SCHRIFTLICHE ANWEISUNG A » Ersetze im Text über das Grundgesetz „Würde“ durch „Ehre“ und gib dabei den Abschnitt wieder, der mit den Worten „Der erste Satz“ beginnt und mit „gibt die Auslegung.“ endet.

Dies gesagt, kann man wieder zur eingangs gestellten Hauptfrage zurückkehren, die sich simpel und einfach durch das Grundgesetz und die Allgemeine Erklärung der Menschenrechte grundsätzlich und abseits aller anderen faktischen Einwände erklärt: Alle Menschen sind gleich an ….. Jeder weiß, wie es weitergeht. Da gibt es keinen Millimeter Raum für das Wegsperren und Aufheben der Demokratie und Entmachtung des Bürgers.

Es ist vielleicht wert, hier die beiden Kernpassagen aus dem Grundgesetz in Erinnerung zu bringen:

In der Präambel heißt es: “Im Bewußtsein seiner Verantwortung vor Gott und den Menschen,
von dem Willen beseelt, als gleichberechtigtes Glied in einem vereinten Europa dem Frieden der Welt zu dienen, hat sich das Deutsche Volk kraft seiner verfassungsgebenden Gewalt dieses Grundgesetz gegeben
.”

Der erste Satz im 1. Artikel des Grundgesetzes lautet: “Die Würde des Menschen ist unantastbar.

In Folge erklärt sich das Deutsche Volk im zweiten Satz, diese Würde als Staatsziel zu schützen. Es ist Pflicht:

Sie zu achten und zu schützen ist Verpflichtung aller staatlichen Gewalt.

Damit ist eigentlich alles gesagt und begründet. Die Aussage ist die Erläuterung, gibt die Auslegung.

Kein Blut ist röter, egal ob man nun ein alter Mensch, ein Mensch mit Behinderung ist oder ein Mensch im Vollbesitz seiner Gesundheit.

AUSGELESENES MATERIAL »
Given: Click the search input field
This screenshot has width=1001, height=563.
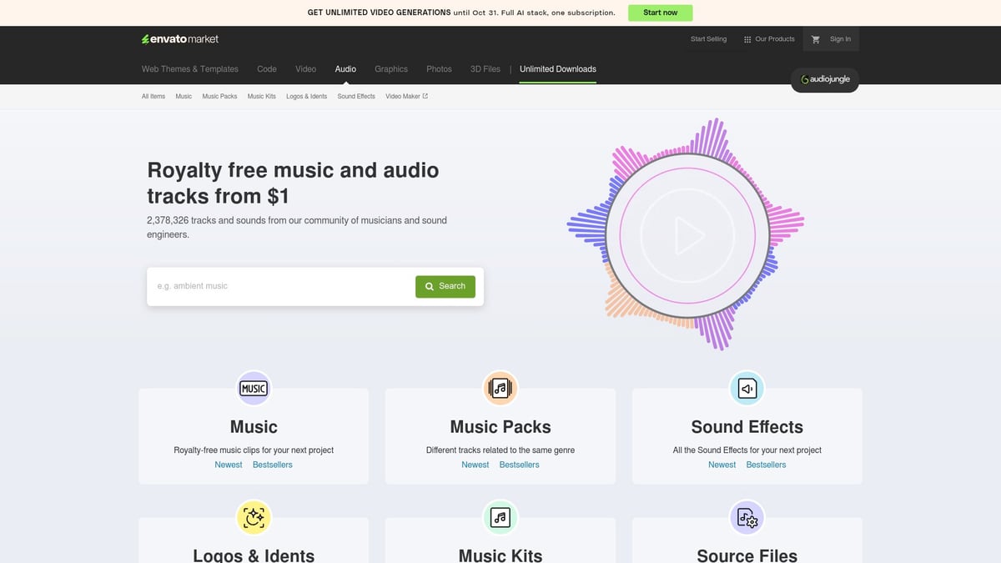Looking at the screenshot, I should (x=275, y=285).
* * *
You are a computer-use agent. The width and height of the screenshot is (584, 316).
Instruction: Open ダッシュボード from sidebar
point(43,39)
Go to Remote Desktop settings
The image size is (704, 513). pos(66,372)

SCHRIFTLICHE ANWEISUNG B » Schreibe den Teil der Einträge, der mit der Zeile beginnt, die „Given: Click the search input field“ enthält, und mit der Zeile endet, die „Looking at the“ enthält, als JSON-Liste von Zeichenketten um, eine pro Zeile und beide Randzeilen eingeschlossen, ohne Leerzeilen. Lass die Bilder in der Antwort weg.

RICHTIGE ANTWORT A »
Der erste Satz im 1. Artikel des Grundgesetzes lautet: “Die Ehre des Menschen ist unantastbar.

In Folge erklärt sich das Deutsche Volk im zweiten Satz, diese Ehre als Staatsziel zu schützen. Es ist Pflicht:

Sie zu achten und zu schützen ist Verpflichtung aller staatlichen Gewalt.

Damit ist eigentlich alles gesagt und begründet. Die Aussage ist die Erläuterung, gibt die Auslegung.

RICHTIGE ANTWORT B »
[
  "Given: Click the search input field",
  "This screenshot has width=1001, height=563.",
  "Looking at the screenshot, I should (x=275, y=285)."
]